Fishaholic they are strays from NY or Meatchicken. Last year my dad caught one in the Grand and we seen 3 playing.


----------



## Fishaholic69 (Apr 6, 2007)

ya I figured they were rare around here. so a steelhead has teeth but not big like that?? I thought I read somewhere they didn't have any teeth.


----------



## Mepps3 (Apr 23, 2006)

Brian.Smith said:


> Fishaholic they are strays from NY or Meatchicken. Last year my dad caught one in the Grand and we seen 3 playing.


I read on the ODNR site a couple years ago that the kings can also come from fly fishing clubs like on Cold Creek (if my memory serves me right). The kings, browns that are stocked for the clubs can escape from time to time like when the rivers blow out from flooding.


----------



## KSUFLASH (Apr 14, 2004)

I wouldn't recommend lipping the steelhead. Regardless of strain, even those teeth that our strain of steelhead have can rip ya up if that thrash around a bit. 
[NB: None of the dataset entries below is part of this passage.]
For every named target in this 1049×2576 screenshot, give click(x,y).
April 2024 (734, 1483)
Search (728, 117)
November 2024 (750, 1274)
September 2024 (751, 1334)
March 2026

flash------------------------------out


----------



## peple of the perch (Sep 13, 2004)

nice job on the king and steel. I still havent made it out but i have been busy.


----------



## CoolWater (Apr 11, 2004)

Congratulations on the fine catches! Catching a King in Ohio is a rather substantial accomplishment in my book, and the fact your buddy let this one go for someone else to get a crack at - is truly a spectacular gesture.

Nice!


----------



## BigDaddy300 (Nov 1, 2004)

Got this king a few years back on the east side. I had eggs for a long time.


----------



## BigDaddy300 (Nov 1, 2004)

Got this one in 98' out of the Rock near the boat ramps on a black jig/maggots. The pic was taken in my old boat and the fish flopped just as I snapped the pic. I also caught a smaller one just minutes before this one.


----------



## harle96 (Aug 2, 2005)

I once was told by a guy who worked at backpacker shop that the Kings and Steelhead smolts are very similar and a few are known to get stocked together. Not sure if that's true, but could be very possible, however that does not explain the browns. Sounds like everyone has a theory. It is not a phenomenon, only human error, nonetheless an awesome bonus fish. Congrats to both of you.


----------



## Fishaholic69 (Apr 6, 2007)

catching a king is like the winning the lottery! I just wanna catch my 1st steelie 1st tho. I will be happy with that. I see alot of people talking about hooking up alot but only landing 1 or 2 or something. what happens to the others? do they snap your line or just come off the hook? I have caught a catfish on a fly rod before and can't even imagine a steelhead fighting!!


----------



## zachtrouter (May 1, 2006)

Catching that fish really is like winning the lottery. What a pleasant suprise that must of been. BEAUTIFUL fish!!!!!


----------



## CoolWater (Apr 11, 2004)

Fishaholic69 said:


> I see alot of people talking about hooking up alot but only landing 1 or 2 or something. what happens to the others?


I'll do my best to explain... first, nothing fights in freshwater like a steelhead. Some of the most basic fishing techniques can be difficult to execute on a steelie. For example, we all know it's best when fighting a fish to keep tension on the fish (keeping bend in the rod). A steelhead will sometimes make runs right at you where there is complete slack on the line. I've lost many just trying to 'catch up' to the fish. Also if the fish jumps out of the water there are periods where you will have slack. Whether the fish makes a run towards or away from you - often there is both natural and human 'stuff' for the fish to get hung up on. Branches, rocks, etc etc. The fact that most everyone is using lighter line is another factor. Lighter line simply means longer fights - the longer you fight a fish just more chance for something to go wrong. Not to mention lighter line is less forgiving on the debris and more susceptable to break or be cut. Add in the factor that many presentations have a very small hook. So end result is a strong fighting fish that takes awhile to land, often jumps out of the water, makes strong hard runs towards and away from you, in debris filled water, with light line, small hook = you will lose some.

Just my 2 cents - I'm sure theres other variables I've overlooked.


----------



## Fishaholic69 (Apr 6, 2007)

k just wondered if they tore the line to shreads or something! I think I don't even know what I am in for yet! hopefully will find out today haha. keep ya posted if we see anything.


----------



## The One (Jun 9, 2007)

A steel leader is not necessary for kings, steelies, or walleye. Most abrasive resisitant mono will hold up fine. It's the rocks, legs of other fisherman, logs and the fish itself (wrapping itself in line) that you will worry about more.


----------



## Fishaholic69 (Apr 6, 2007)

k thnx for the info


----------